Wednesday, April 15, 2020

Chrome: Fundamentals of Browser Automation

The page that will be automated as an example is https://www.google.com/ as it is displayed in Chrome. PowerShell and Selenium will be the technology the facilitates browser autoamtion.  Before coding the automation in PowerShell the elements on the page must be inspected so that a strategy for automation can be devised.

In Chrome,  https://www.google.com/ is displayed as follows:


Right clicking inside the search box displays a context menu and selecting the Inspect menu option allows the underlying HTML element of the search box to be inspected:


Selecting the Inspect menu item will display the Chrome Inspector with the HTML for the selected elemetnt lightlight.

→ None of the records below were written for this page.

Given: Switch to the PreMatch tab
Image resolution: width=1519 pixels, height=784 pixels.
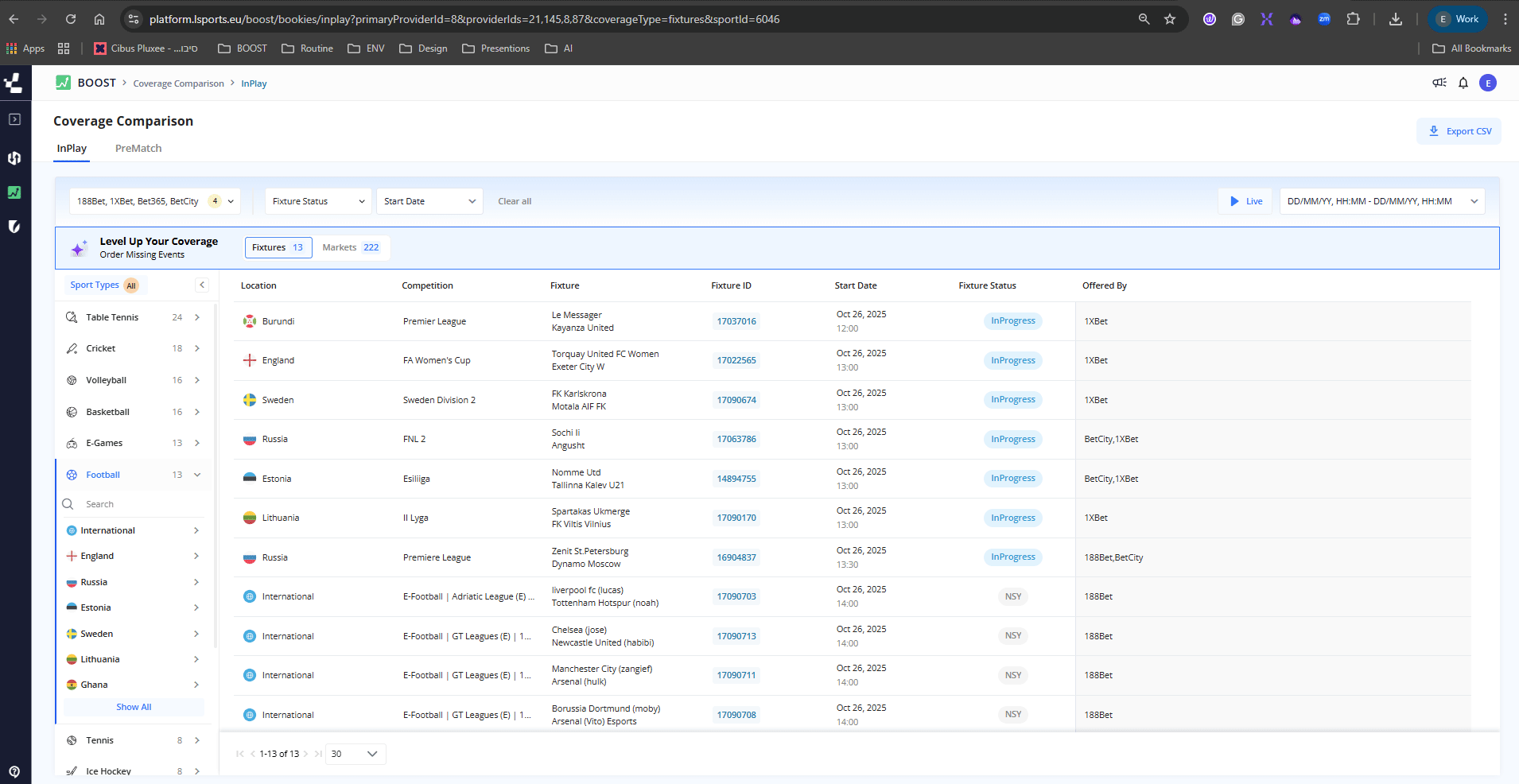Looking at the screenshot, I should (138, 149).
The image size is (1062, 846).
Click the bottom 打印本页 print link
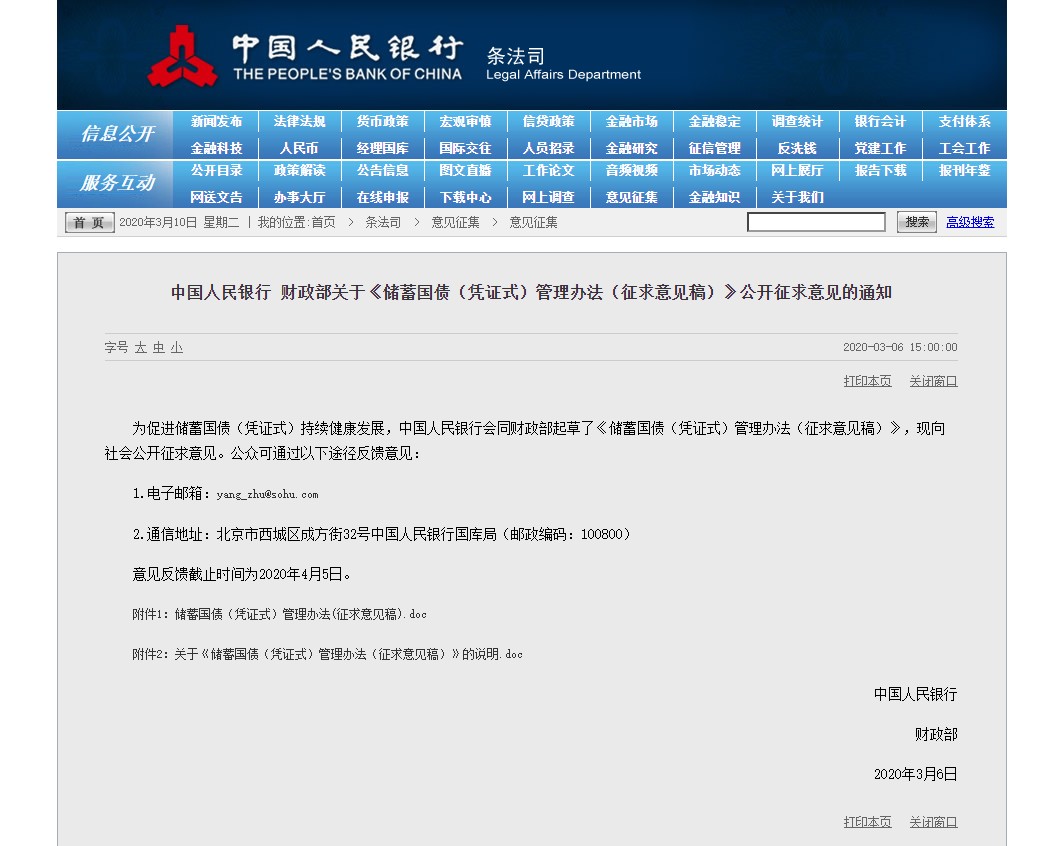[x=867, y=822]
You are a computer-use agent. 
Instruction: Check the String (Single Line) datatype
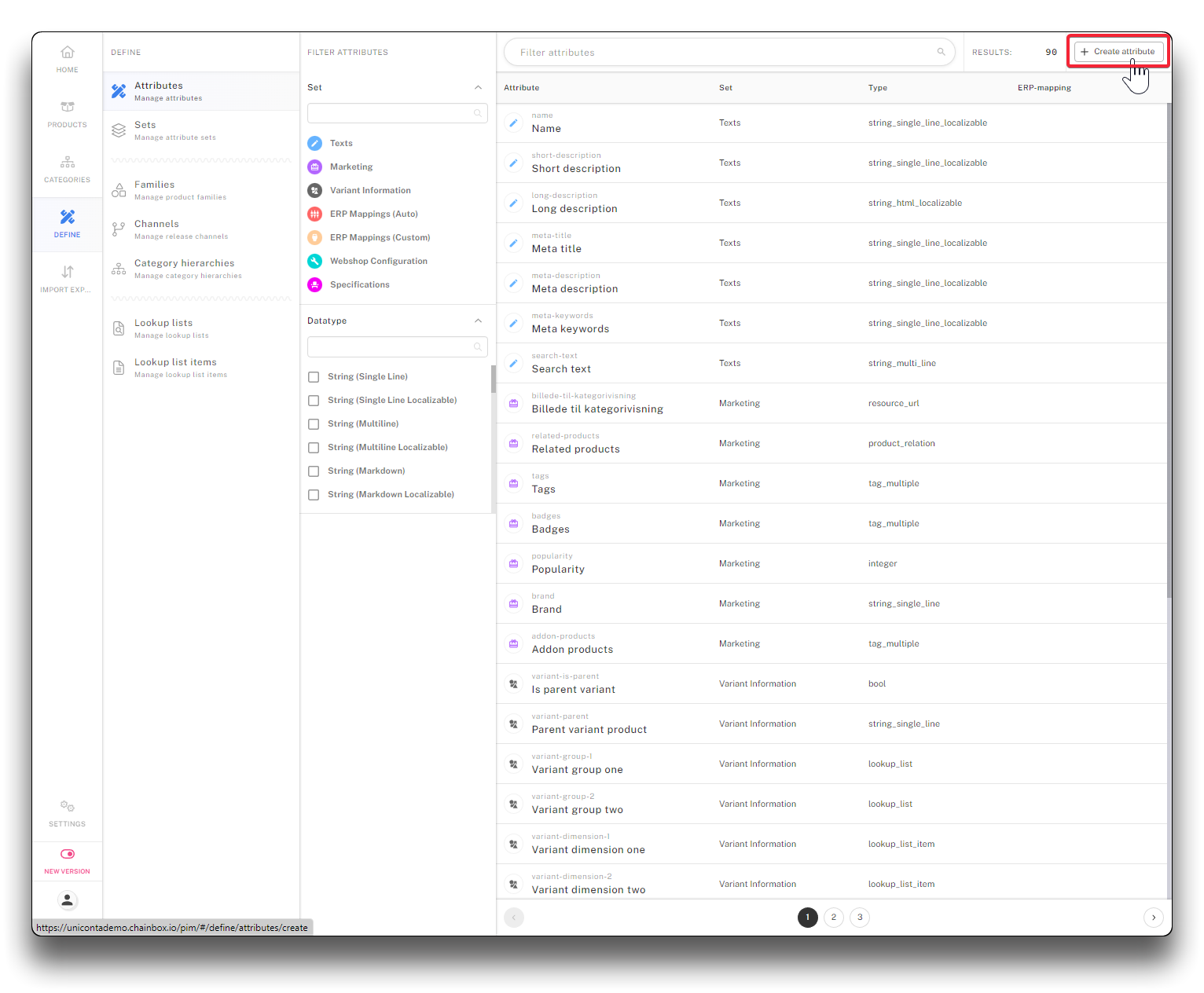pyautogui.click(x=314, y=377)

Right clicking on the highlight element in Chrome Inspector allows the element to be copied:


Using Copy | Copy Element, the element associated with the search text field is:

<input class="gLFyf gsfi" maxlength="2048" name="q" type="text" jsaction="paste:puy29d" aria-autocomplete="both" aria-haspopup="false" autocapitalize="off" autocomplete="off" autocorrect="off" autofocus="" role="combobox" spellcheck="false" title="Search" value="" aria-label="Search" data-ved="0ahUKEwjVteiQn-ToAhVDEawKHcycBJoQ39UDCAY">

The Selnium API's Find-SeElement function can fine elements by name, class, name, etc. so the following are potential components by  which to automate the search text box:
  •  element type:input
  •  class: gLFyf gsfi
  • name: q
The class name has a space in it which is not supported. The page has multiple elements of type input. The unique component is the name, "q", which can be used by Find-SeElement to look up the underlying element.